Rewrite every one of the records below with "sidebar" replaced by "side panel" and all other text kept the same. Leave the pictures out of your answer.

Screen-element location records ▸

------------------------

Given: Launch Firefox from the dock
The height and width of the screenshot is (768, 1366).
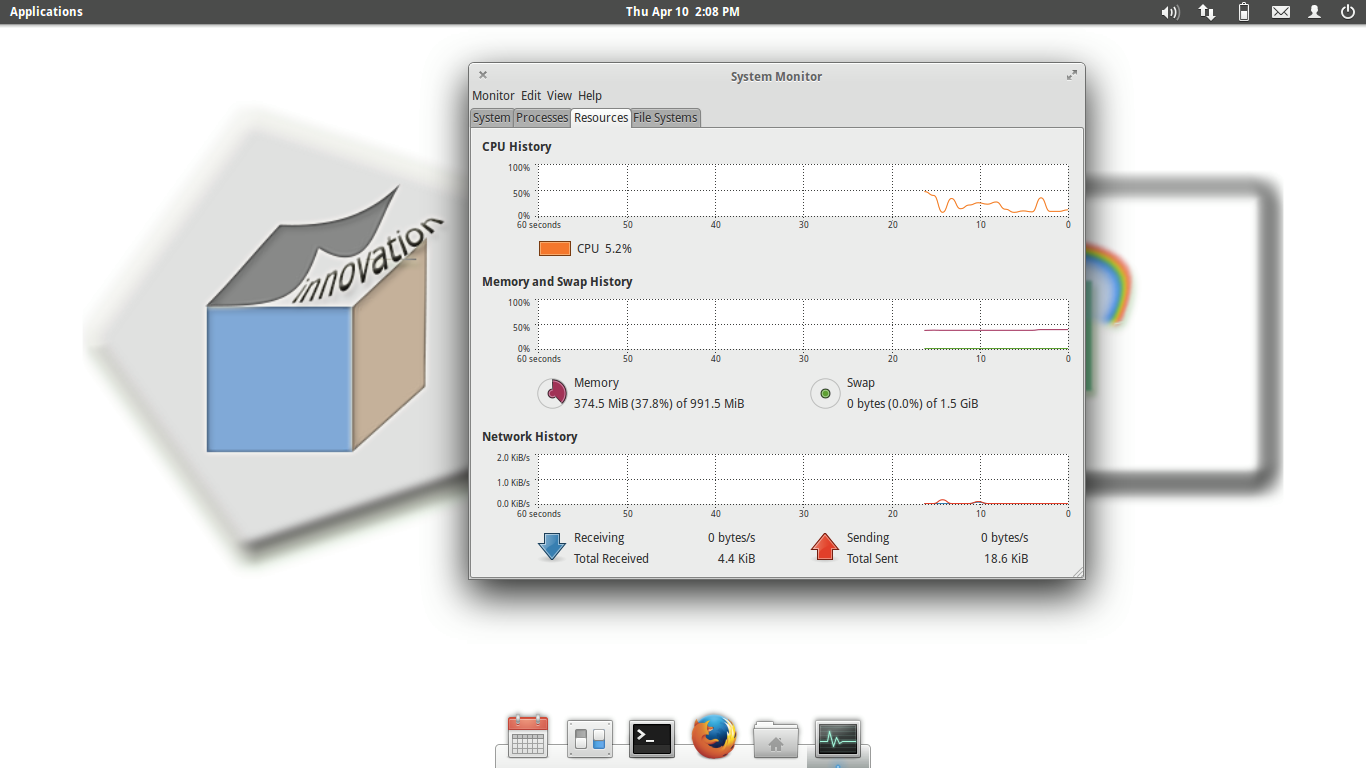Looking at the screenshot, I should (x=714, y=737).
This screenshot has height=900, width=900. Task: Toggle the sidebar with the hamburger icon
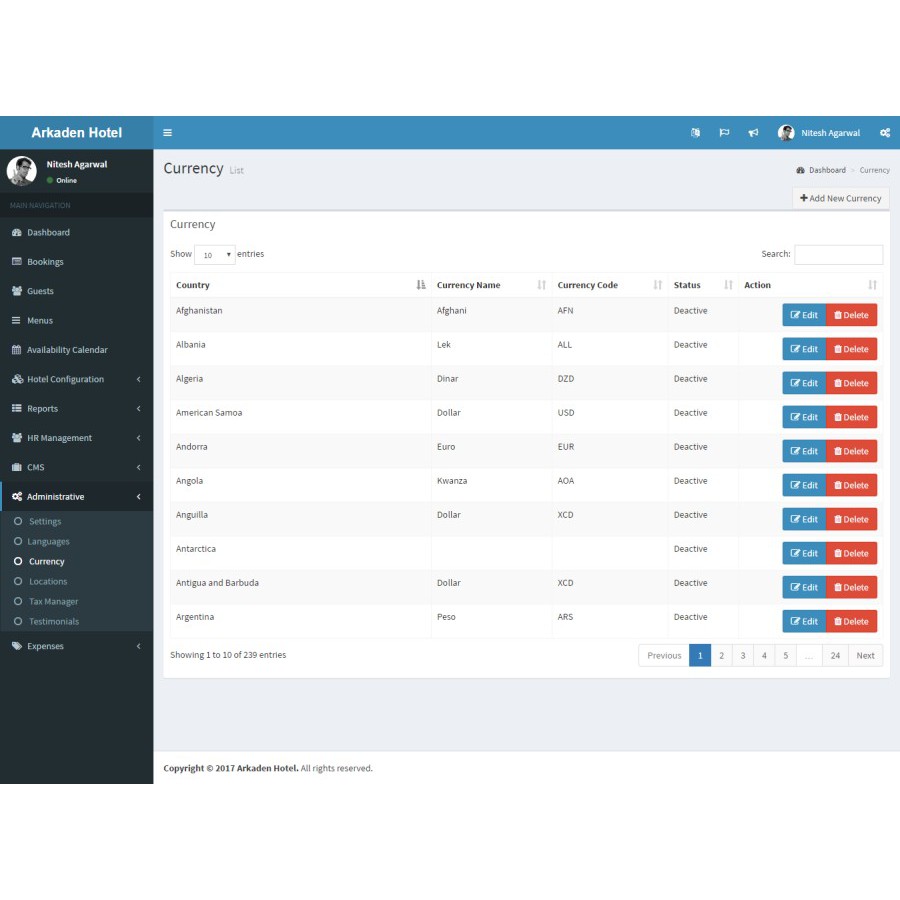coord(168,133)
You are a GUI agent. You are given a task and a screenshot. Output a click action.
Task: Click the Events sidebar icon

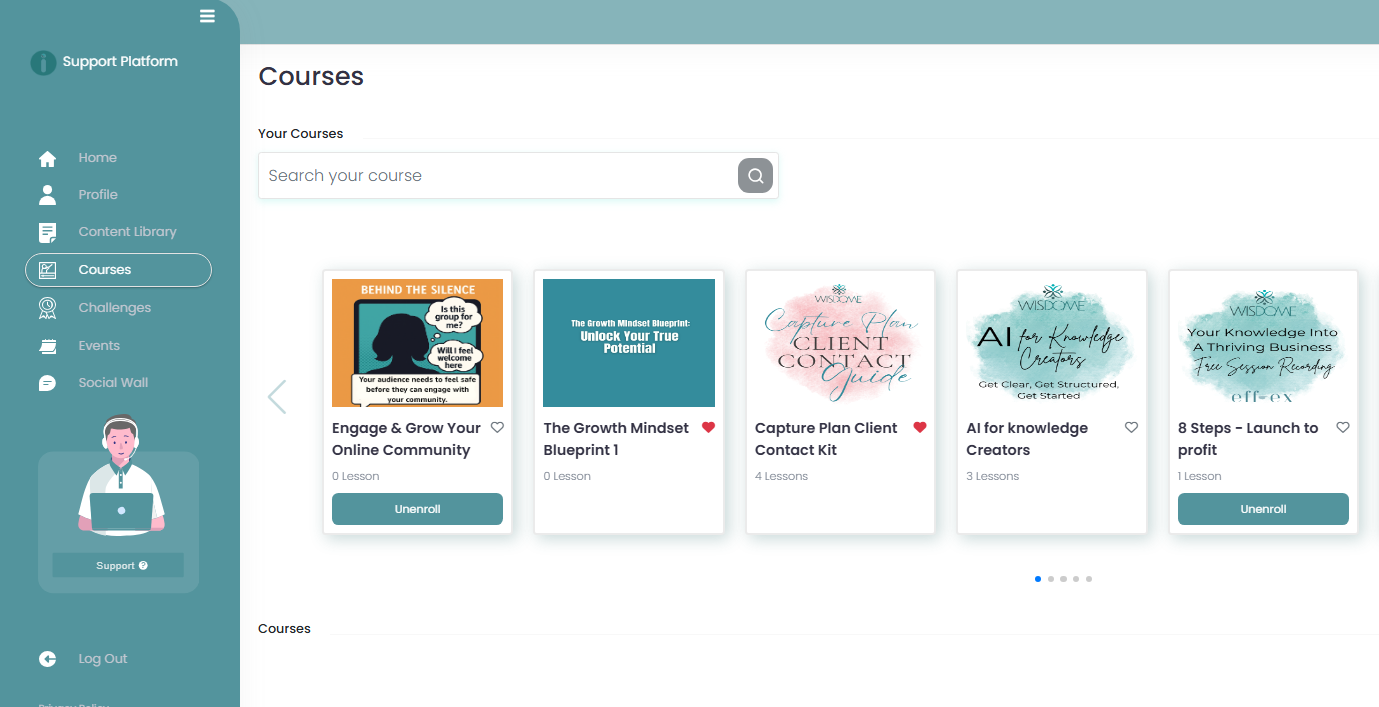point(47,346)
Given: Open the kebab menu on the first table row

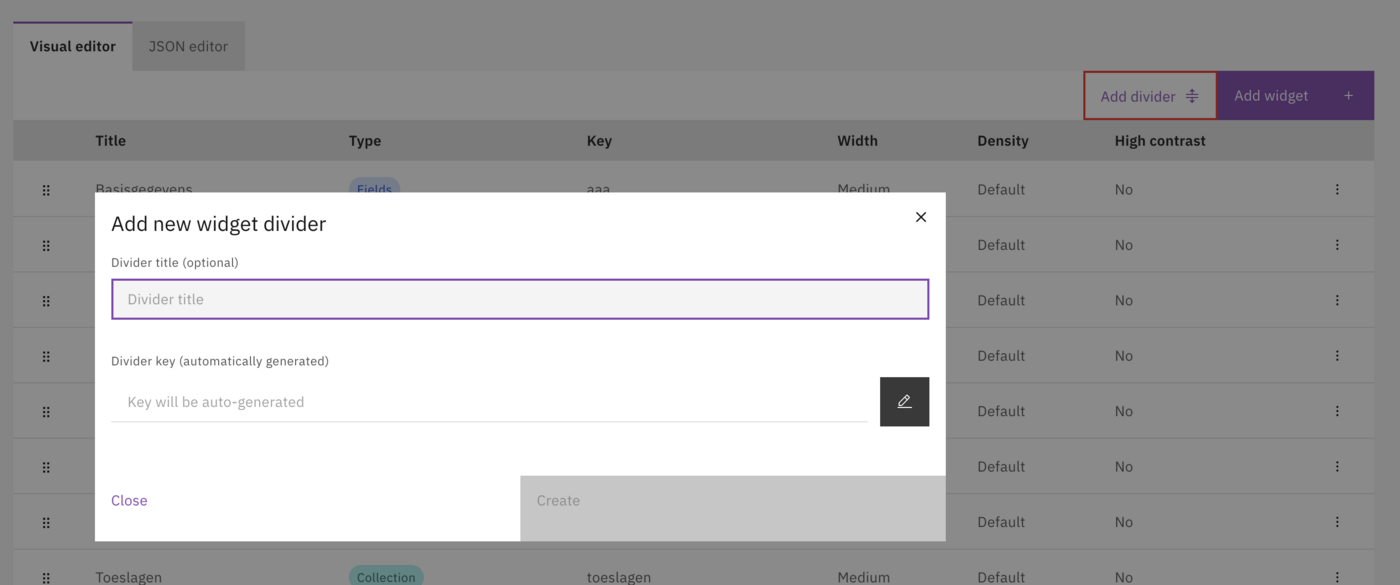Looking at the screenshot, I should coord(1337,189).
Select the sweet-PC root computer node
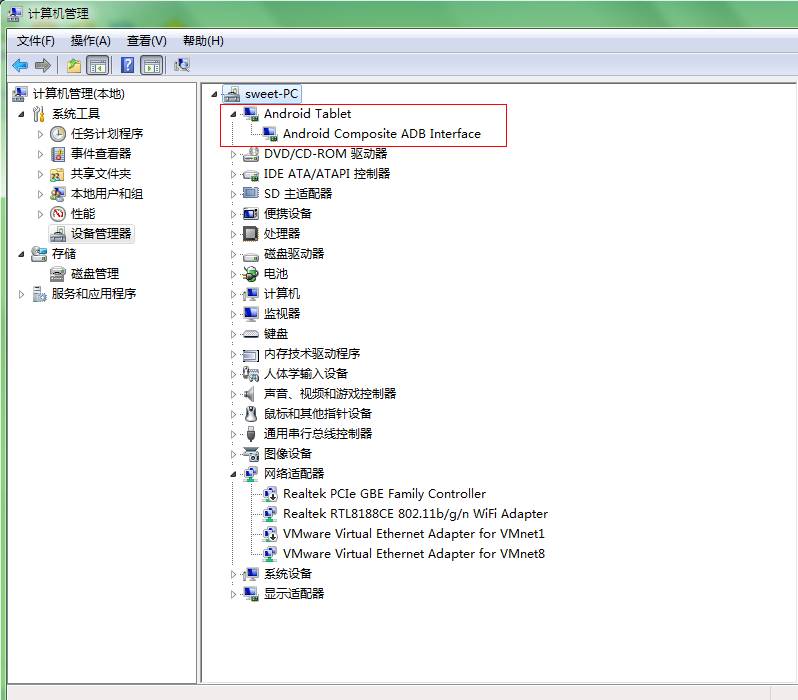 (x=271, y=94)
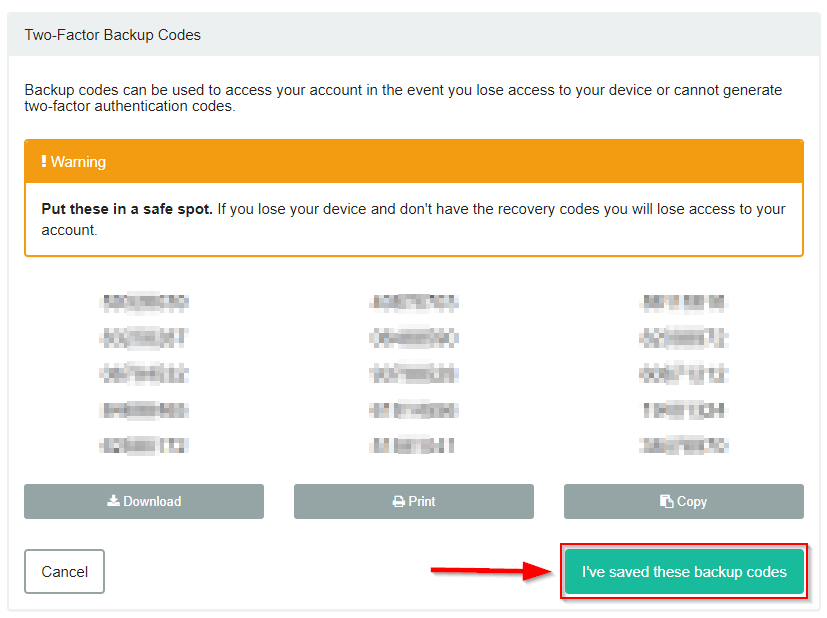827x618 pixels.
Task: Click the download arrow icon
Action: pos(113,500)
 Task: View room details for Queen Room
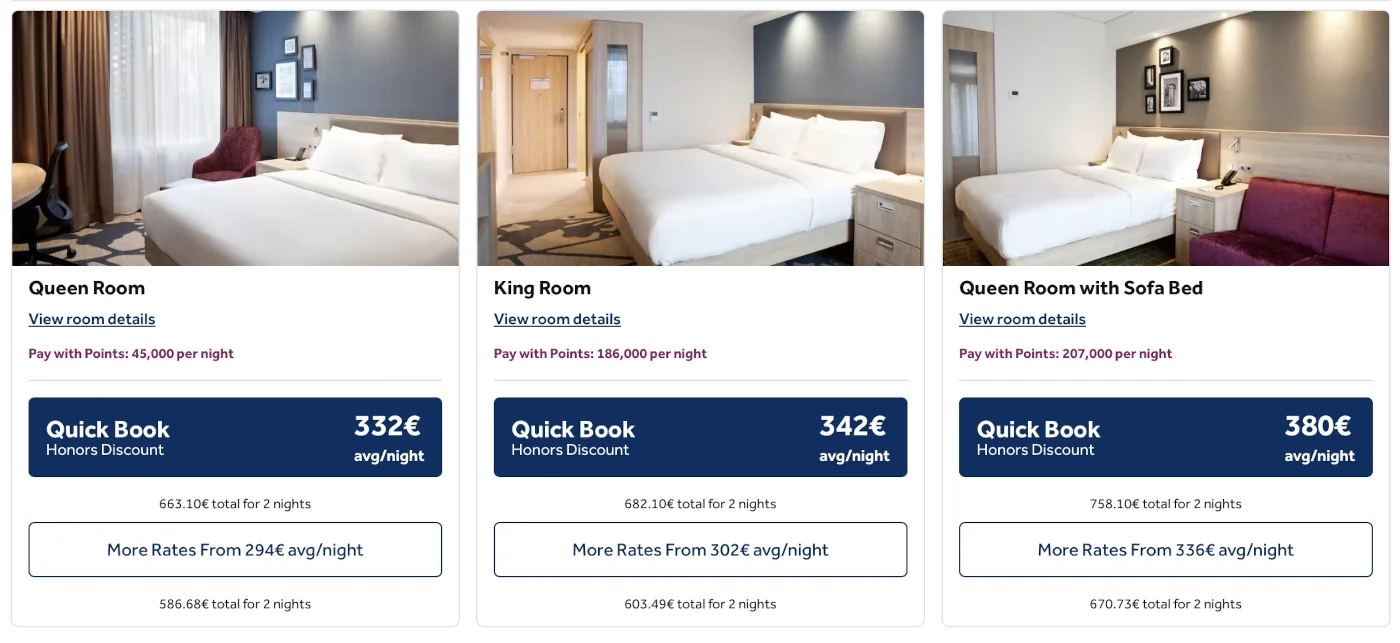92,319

------------------------

Response to the task ▸
Given: Launch Firefox from the dock
The height and width of the screenshot is (768, 1366).
Looking at the screenshot, I should (x=714, y=737).
This screenshot has height=900, width=900. Task: Toggle the side panel with the hamburger icon
coord(168,133)
You are a GUI agent. You are given a task and a screenshot. Output a click action.
Task: Click the Events side panel icon

point(47,346)
Given: Open the kebab menu on the first table row

Looking at the screenshot, I should coord(1337,189).
Select the sweet-PC root computer node
 (x=271, y=94)
827x618 pixels.
Task: Click the download arrow icon
Action: pos(113,500)
 Task: View room details for Queen Room
92,319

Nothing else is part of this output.